In The Unwritten War, Daniel Aaron examines the literary output of American writers—major and minor—who treated the Civil War in their works. He seeks to understand why this devastating and defining military conflict has failed to produce more literature of a notably high and lasting order, why there is still no "masterpiece" of Civil War fiction.

In his portraits and analyses of 19th- and some 20th-century writers, Aaron distinguishes between those who dealt with the war only marginally—Henry Adams, Henry James, William Dean Howells, Mark Twain-and those few who sounded the war's tragic import—Herman Melville, Walt Whitman, and William Faulkner. He explores the extent to which the war changed the direction of American literature and how deeply it entered the consciousness of American writers. Aaron also considers how writers, especially those from the South, discerned the war's moral and historical implications.

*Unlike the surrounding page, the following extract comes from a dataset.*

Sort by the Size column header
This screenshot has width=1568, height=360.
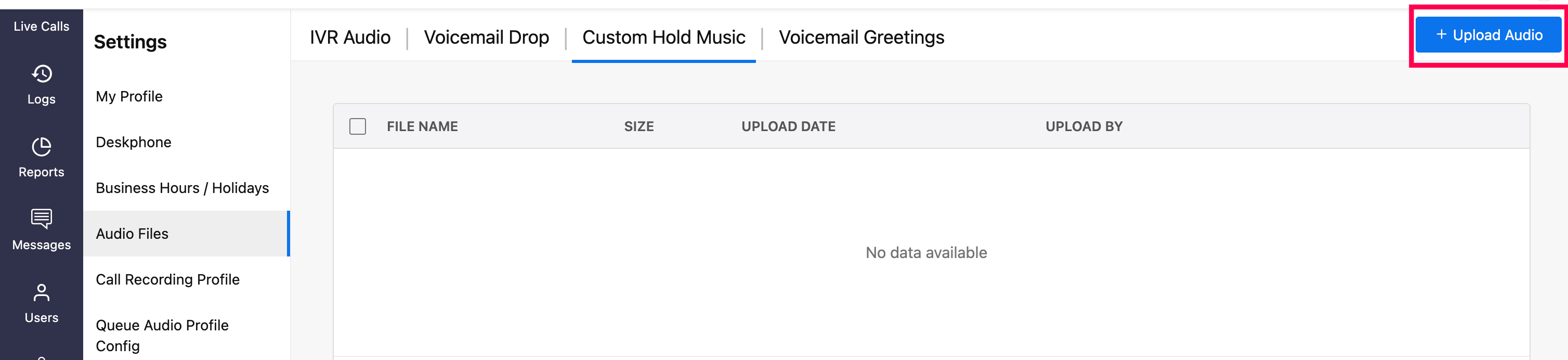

The Unwritten War was originally published by Alfred A. Knopf in 1973. The New Republic declared, [This book's] major contribution will no doubt be to American literary history. In this respect it resembles Edmund Wilson's Patriotic Gore and is certain to become an indispensable guide for anyone who wants to explore the letters, diaries, journals, essays, novels, short stories, poems-but apparently no plays-which constitute Civil War literature. The mass of material is presented in a systematic, luminous, and useful way.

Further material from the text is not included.